La deuxième piste est de reformer le « système partisan » pour créer des partis politiques communaux. Les aspirants aux charges communales ne vont plus dépendre des partis nationaux qui sont en compétition directe avec les partis soutenant les actions du gouvernement. Dans ce cas, les maires et leurs conseillers vont se concentrer sur le développement local n’ayant plus à représenter ou à défendre un parti politique national. Leur champ d’action politique se limiterait au niveau communal.  A mon avis, cette formule permettra à l’Etat d’agir plus efficacement pour accompagner les mairies.
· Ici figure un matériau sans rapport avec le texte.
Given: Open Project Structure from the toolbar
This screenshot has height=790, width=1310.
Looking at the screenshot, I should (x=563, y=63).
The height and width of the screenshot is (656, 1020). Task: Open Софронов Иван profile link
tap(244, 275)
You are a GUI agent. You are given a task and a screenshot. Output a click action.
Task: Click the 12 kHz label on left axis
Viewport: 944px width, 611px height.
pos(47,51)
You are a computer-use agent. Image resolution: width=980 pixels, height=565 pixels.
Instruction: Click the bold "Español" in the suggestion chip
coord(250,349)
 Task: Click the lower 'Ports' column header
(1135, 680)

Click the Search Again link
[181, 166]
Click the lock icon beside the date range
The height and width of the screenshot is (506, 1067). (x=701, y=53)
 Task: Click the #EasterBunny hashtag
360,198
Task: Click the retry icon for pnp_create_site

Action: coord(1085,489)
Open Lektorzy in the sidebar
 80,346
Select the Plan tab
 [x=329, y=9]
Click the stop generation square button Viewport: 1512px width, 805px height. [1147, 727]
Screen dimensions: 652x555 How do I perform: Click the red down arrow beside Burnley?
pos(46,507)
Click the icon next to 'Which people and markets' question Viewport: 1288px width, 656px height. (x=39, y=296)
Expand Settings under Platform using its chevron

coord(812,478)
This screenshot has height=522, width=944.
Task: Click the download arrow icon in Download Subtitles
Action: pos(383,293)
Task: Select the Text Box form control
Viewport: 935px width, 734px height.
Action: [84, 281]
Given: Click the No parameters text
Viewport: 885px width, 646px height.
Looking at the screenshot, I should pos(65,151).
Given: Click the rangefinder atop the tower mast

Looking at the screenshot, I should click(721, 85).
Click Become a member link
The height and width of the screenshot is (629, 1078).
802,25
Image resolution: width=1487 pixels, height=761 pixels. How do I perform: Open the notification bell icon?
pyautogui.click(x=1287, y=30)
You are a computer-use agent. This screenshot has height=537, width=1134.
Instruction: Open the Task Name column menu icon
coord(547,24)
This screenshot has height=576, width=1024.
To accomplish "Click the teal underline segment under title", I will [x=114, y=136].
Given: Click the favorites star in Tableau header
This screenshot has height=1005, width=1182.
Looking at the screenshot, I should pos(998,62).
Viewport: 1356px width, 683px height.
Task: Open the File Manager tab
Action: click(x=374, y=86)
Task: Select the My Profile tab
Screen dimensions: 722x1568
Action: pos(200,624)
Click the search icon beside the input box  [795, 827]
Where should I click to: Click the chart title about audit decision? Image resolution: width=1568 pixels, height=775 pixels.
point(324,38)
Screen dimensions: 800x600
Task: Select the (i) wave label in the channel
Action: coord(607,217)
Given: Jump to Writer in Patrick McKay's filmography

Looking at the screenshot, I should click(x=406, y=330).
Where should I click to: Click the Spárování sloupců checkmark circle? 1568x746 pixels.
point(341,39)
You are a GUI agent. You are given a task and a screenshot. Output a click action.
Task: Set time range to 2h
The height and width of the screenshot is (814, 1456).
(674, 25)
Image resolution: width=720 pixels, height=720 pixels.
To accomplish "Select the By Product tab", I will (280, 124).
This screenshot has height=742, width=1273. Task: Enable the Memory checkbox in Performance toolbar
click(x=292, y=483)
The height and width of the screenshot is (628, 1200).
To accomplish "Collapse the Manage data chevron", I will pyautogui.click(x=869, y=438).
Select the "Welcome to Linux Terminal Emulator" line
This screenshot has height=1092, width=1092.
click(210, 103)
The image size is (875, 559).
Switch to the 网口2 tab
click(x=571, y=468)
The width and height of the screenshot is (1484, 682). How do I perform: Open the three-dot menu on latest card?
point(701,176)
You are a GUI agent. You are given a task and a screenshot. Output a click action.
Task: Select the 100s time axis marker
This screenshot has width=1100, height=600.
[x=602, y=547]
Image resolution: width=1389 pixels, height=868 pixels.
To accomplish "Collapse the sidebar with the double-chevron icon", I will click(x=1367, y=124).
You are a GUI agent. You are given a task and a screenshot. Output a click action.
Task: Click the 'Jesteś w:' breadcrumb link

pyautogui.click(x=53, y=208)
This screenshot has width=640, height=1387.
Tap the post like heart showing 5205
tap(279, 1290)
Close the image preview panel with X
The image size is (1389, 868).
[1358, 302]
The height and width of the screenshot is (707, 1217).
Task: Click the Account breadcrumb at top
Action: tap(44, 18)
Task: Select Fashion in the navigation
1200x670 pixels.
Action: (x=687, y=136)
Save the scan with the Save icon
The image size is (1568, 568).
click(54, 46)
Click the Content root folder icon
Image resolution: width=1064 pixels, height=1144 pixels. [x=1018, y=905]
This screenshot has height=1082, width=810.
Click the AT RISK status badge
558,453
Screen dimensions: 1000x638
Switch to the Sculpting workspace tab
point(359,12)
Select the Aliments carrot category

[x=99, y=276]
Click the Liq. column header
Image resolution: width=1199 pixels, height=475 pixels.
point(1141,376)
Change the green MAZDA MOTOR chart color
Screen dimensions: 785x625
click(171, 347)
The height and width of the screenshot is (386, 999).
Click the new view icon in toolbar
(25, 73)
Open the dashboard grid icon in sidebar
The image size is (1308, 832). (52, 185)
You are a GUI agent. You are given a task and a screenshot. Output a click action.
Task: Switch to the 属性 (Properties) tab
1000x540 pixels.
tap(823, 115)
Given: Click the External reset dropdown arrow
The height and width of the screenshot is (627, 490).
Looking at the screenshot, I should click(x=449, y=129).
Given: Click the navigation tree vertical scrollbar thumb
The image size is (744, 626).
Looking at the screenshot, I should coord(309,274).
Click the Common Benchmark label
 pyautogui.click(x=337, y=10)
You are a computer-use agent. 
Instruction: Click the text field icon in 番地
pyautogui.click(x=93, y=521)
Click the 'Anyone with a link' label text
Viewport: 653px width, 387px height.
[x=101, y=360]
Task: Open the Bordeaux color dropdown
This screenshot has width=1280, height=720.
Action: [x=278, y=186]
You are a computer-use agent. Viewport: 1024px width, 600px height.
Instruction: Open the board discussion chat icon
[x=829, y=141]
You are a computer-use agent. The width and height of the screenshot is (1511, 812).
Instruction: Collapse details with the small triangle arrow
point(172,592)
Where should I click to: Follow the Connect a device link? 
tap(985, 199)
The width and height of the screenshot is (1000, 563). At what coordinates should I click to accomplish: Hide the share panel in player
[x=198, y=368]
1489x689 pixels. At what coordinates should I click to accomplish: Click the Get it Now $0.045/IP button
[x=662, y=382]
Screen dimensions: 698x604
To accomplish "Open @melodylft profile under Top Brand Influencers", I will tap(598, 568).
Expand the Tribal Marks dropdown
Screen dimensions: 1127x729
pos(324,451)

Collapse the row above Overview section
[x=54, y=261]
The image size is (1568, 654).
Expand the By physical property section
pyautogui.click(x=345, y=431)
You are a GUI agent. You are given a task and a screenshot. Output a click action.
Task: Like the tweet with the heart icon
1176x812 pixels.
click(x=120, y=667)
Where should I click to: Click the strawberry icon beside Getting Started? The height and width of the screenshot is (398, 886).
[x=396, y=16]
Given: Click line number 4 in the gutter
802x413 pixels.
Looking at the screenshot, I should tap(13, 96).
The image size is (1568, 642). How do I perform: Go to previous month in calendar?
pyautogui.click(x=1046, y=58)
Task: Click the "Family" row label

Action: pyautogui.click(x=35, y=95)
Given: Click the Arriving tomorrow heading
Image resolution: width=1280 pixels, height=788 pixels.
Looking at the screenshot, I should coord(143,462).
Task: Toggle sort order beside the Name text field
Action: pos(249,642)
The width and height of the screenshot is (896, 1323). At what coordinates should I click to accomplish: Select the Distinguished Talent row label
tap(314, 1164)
Dans tous les cas, sans des réflexions profondes pour évaluer les dix-sept années d’expériences de la décentralisation et lever les goulots d’étranglement, les maires ne seront que l’ombre d’eux-mêmes et la décentralisation n’existerait que dans les textes. On attendra en vain des maires, des prouesses dont ils n’ont ni les moyens, ni les compétences. La nécessité de réformes courageuses s’impose sinon la prochaine décennie de vie de la décentralisation pourrait être plus chaotique.

DJOSSOU Jules
Ancien Directeur de cabinet
Mairie de Porto-Novo
pour LNT – Toute reproduction sans autorisation est interdite

5 réponses

  1. Avatar de Gombo
    Gombo

    Bonne analyse qui toutefois néglige une des sources des difficultés, la crainte des politiques de voir les mairies être des plate formes de lancement des carrières politiques surtout dans les communes à statut particulier.
    En ce domaine le régime de la rupture est le plus exécrable.

  2. Avatar de Analyste
    Analyste

    Merci pour cette belle analyse.
    Le format de l’article est à saluer: pas trop long pour le support utilisé (journal web), cependant, l’usage de la photo du ministre en charge de la décentralisation comme illustration laisse penser qu’il est auteur de la publication.
    – L’analyse de l’article couvre l’entièreté de l’expérience de décentralisation au Bénin. Mais en se référant à l’actualité, lors d’un récent bilan télévisé (https://www.youtube.com/watch?v=afCk3AmXzTk), le ministre a indiqué que la répartition des fonds aux communes se faisait par le biais d’un logiciel qui attribuait de façon paramétrée les ressources à chaque commune (minimum de 400 millions pour la plus petite commune), donc à priori, de façon dépolitisée.
    – Dans le bilan télévisé ci-dessus évoqué, le ministre actuel semble être très au fait des différentes problématiques énoncées dans cet article et peut-être que des approches de solutions sont en cours d’élaboration.
    – Parlant des pistes de solution, retourner certaines prérogatives dans le giron de l’État est une excellente solution. Mais cela devrait conduire à trouver un juste équilibre, car trop de retours de responsabilités à l’État central viderait la décentralisation de son sens.
    – La création de partis politiques communaux n’aurait de sens que (1) si les communes conservent un portefeuille de responsabilités qui mérite qu’on compétisse pour les assumer et (2) si le partage des responsabilités entre pouvoirs central et local réduit significativement les risques d’interférence politique (autrement, dans les faits, les partis communaux seraient amenés à faire allégeance ou non au parti au pouvoir pour avoir accès à des ressources). Par ailleurs, il faudrait éviter de développer à l’échelle locale le foisonnement qui sous-tend la récente refonte du système partisan à l’échelle nationale.

  3. Avatar de (@_@)
    (@_@)

    Ce qui est à repenser de mon point de vue, si tant est que ce soit le moment, c’est plutôt les pratiques administratives des hommes une fois en place. Celles en usage aujourd’hui, démontées on sait comment, n’étaient pas différentes de celles décriées aujourd’hui. Seuls ont changé les équipes ou leur allégeance..
    \\\\ ///
    (@_@)

    1. Avatar de (@_@)
      (@_@)

      « celles en usage hier… »

  4. Avatar de Joeleplombier
    Joeleplombier

    Je partage l’objectivité de l’analyse de monsieur Djossou qui est édifiant.
    D’où la nécessité de repenser la décentralisation dans notre pays.